Hi I'm wondering if anyone out there has any suggestions. I need an array of values, ideally any lenght but for now lets say 64 dwords. I want these to be arranged in order decreasing size. Lets say I have the array arranged and I then change one of the values As far as I can tell, first I would have to remove the modified values and then cycle through all the elements following it and shift them up one. I would then have to start at element 0 and then cycles through the elements until I find one thats smaller than the one I changed and so I would insert it there, before doing that I would have to start at the last element and cycle backwards to free up space. for it. Those anyone know a better way of doing this?
Posted on 2001-03-17 11:45:00 by Zadkiel
Sure, there are several ways you could improve that. First off, since your list is already sorted, you need not run through every array element to find where to insert a new one. For a list of N items, it should take log2 (N) searches using interval halving, also called a binary search. This technique works like so:

psudocode:

Set LOW = 0
Set HIGH = N
Set ITEM = (HIGH - LOW)  / 2

LOOP: 

     Check the value of element ITEM. If your number matches, you're done.

     If your number is less,  then  set HIGH = ITEM

        Set ITEM = (HIGH - LOW)  / 2

        goto LOOP

     If your number is greater,  then  set LOW = ITEM  
	
        Set ITEM = (HIGH - LOW)  / 2

        goto LOOP
Finding a match this way can be very efficient. It's not just for math either, I once checked the overcurrent trip point of a power supply with an automated tester for load current using this same method (excepting there my MATCH criterion was slightly different). Just be careful with division remainders, you don't want to check say element 7.5. Rounding down is probably OK, but play with numbers to be sure. You will also need an exit point check when HIGH = LOW + 1 for when you have an intermediate value not in the list "boxed in." OK, so you know you wish to change array element X1 to NEW_ELEMENT, and you search and find it's proper position is element X2. You find the position by a fast interval-halving search You now have three cases: 1) X1 = X2. Cool, store it and done, goodbye 2) X2 < X1 Got some work to do

psudocode:

Set ITEM = X1
	
	LOOP:

		mov element (ITEM -1) to element (ITEM)

		dec ITEM


		IF ITEM = X2 stop, or else goto LOOP

	stop:
 
	mov NEW_ELEMENT to element (X2)
3) X2 > X1 Also got some work to do

psudocode:

Set ITEM = X1
	
	LOOP:

		mov element (ITEM + 1) to element (ITEM)

		inc ITEM

		IF ITEM = X2 stop, or else goto LOOP

	stop:
 
	mov new element to element (X2)

________________________________________

*STATED EXERCISE 1*. The reply in the thread gives numbered cases for moving element X1 to its new position X2. Write down the condition for each case.
*STATED EXERCISE 2*. Return, word for word, everything in the thread from "Hi I'm wondering" down to "of doing this?".
The rows below were taken from a separate source.

*PROVIDED RECORDS*.
________________________________________

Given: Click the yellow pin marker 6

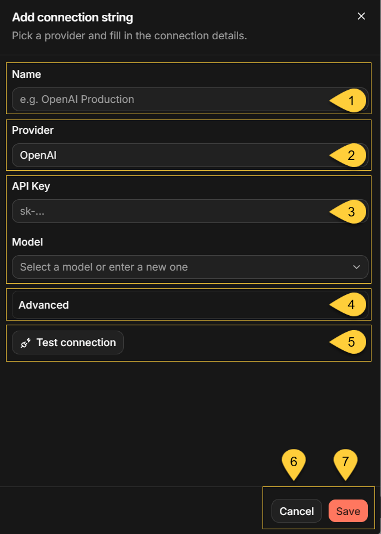Looking at the screenshot, I should pos(293,464).
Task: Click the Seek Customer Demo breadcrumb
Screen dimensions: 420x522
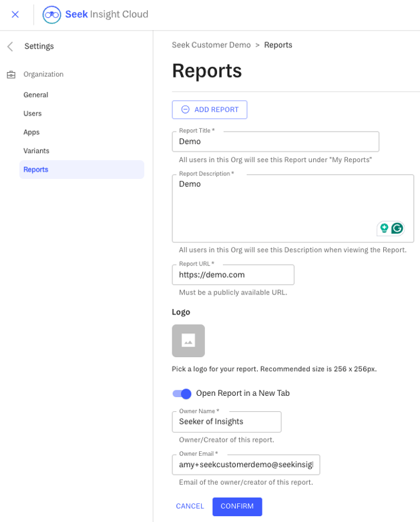Action: 211,45
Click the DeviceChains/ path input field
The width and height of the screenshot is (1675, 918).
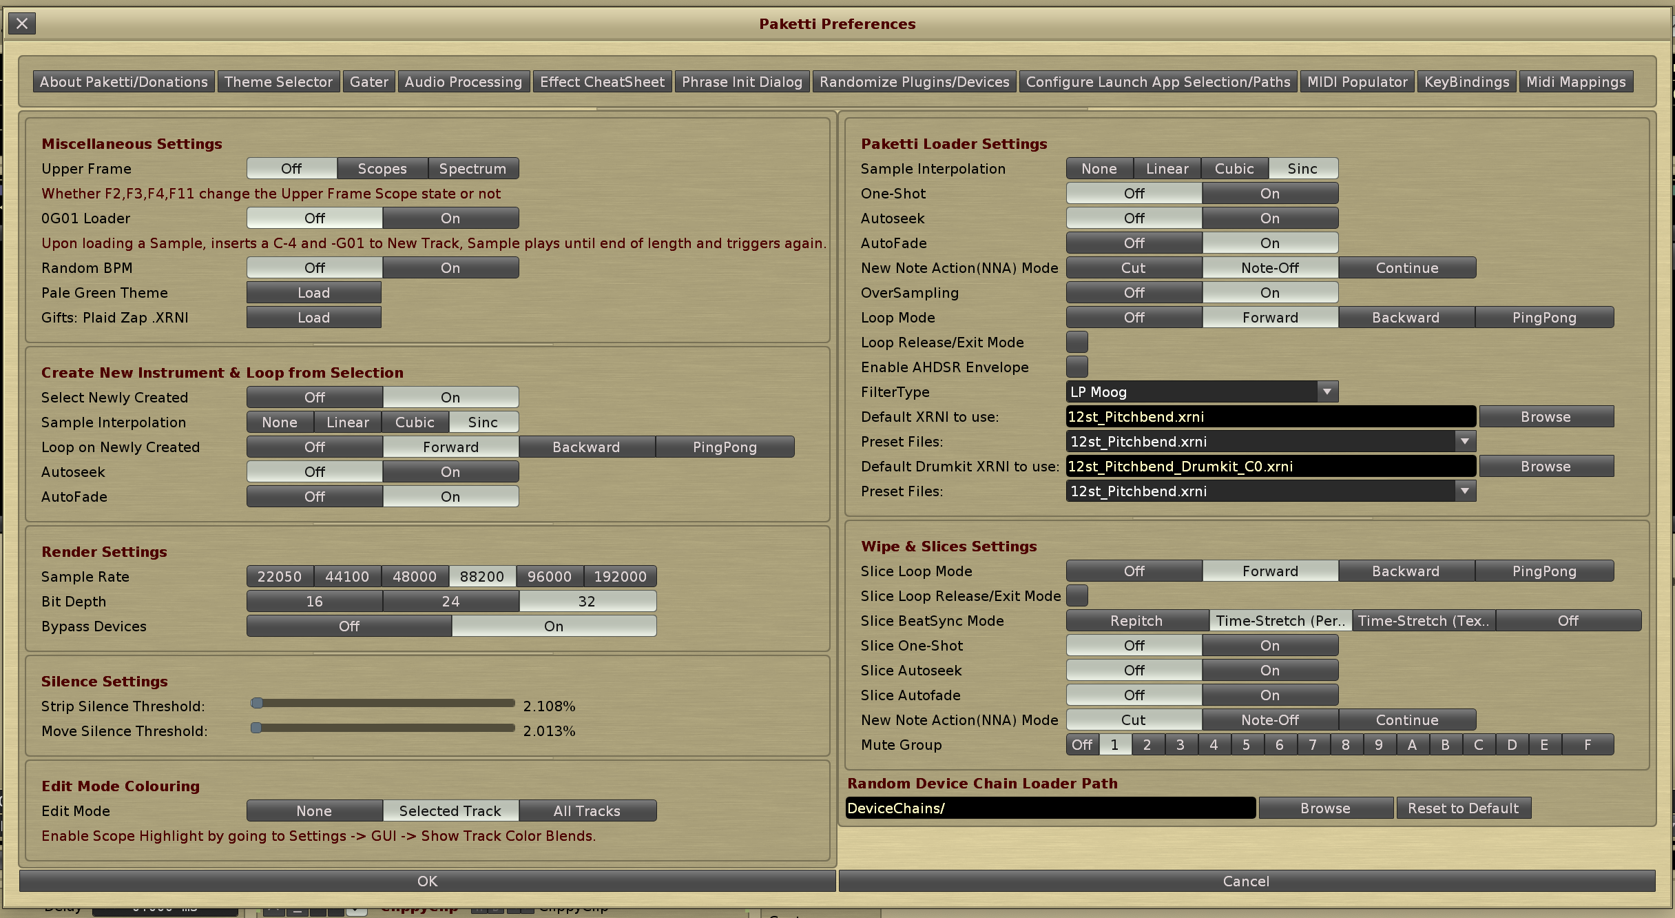point(1050,808)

________________________________________

*EXPECTED OUTPUT 1*.
1) X1 = X2
2) X2 < X1
3) X2 > X1

*EXPECTED OUTPUT 2*.
Hi I'm wondering if anyone out there has any suggestions. I need an array of values, ideally any lenght but for now lets say 64 dwords. I want these to be arranged in order decreasing size. Lets say I have the array arranged and I then change one of the values As far as I can tell, first I would have to remove the modified values and then cycle through all the elements following it and shift them up one. I would then have to start at element 0 and then cycles through the elements until I find one thats smaller than the one I changed and so I would insert it there, before doing that I would have to start at the last element and cycle backwards to free up space. for it. Those anyone know a better way of doing this?